To get started with TF Tabular, you will need to install it using pip:

pip install tabular-tf

Usage

Here is a basic example of how to use TF Tabular:

from tf_tabular.builder import InputBuilder

# Define columns to use and specify additional parameters:
categoricals = ['Pclass', 'Embarked']
numericals = ['Age', 'Fare']
# ....

# Build model:
input_builder = InputBuilder()
input_builder.add_inputs_list(categoricals=categoricals,
                              numericals=numericals,
                              normalization_params=norm_params,
                              vocabs=vocabs,
                              embedding_dims=embedding_dims)
inputs, output = input_builder.build_input_layers()
output = Dense(1, activation='sigmoid')(output)

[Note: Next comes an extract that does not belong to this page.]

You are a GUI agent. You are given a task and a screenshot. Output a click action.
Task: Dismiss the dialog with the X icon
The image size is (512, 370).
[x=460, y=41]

model = Model(inputs=inputs, outputs=output)

Which will produce a model like this: Netron Model View

Examples

The examples folder includes more complete examples including:

  • Titanic: A simple binary classification example using the Titanic dataset.
  • MovieLens: A two tower retrieval model using the MovieLens dataset.
  • MovieLens Sequential: Another two tower retrieval model build on the MovieLens dataset preprocessed so that the input of the model is the list of movies the user has interacted with.

Contributing

Contributions to TF Tabular are welcome. Check out the contributing guidelines for more details.

Setting up local development environment

To set up a local development environment, you will need to first clone the repo and then install the required dependencies:

  1. Install Poetry follow the instructions on the official Poetry website.
  2. Run poetry install
  3. Run poetry run pre-commit install to install git pre-commit

Roadmap:

This is a list of possible features to be added in the future depending on need and interest expressed by the community.

  • Parse dataset to separate numeric vs categoricals, multihots and sequencials
  • Implement other types of normalization
  • Support computing vocab and normalization params instead of receiving them as parameters
  • Improve documentation and provide more usage examples

License

TF Tabular is licensed under the MIT License. See the LICENSE file for more details.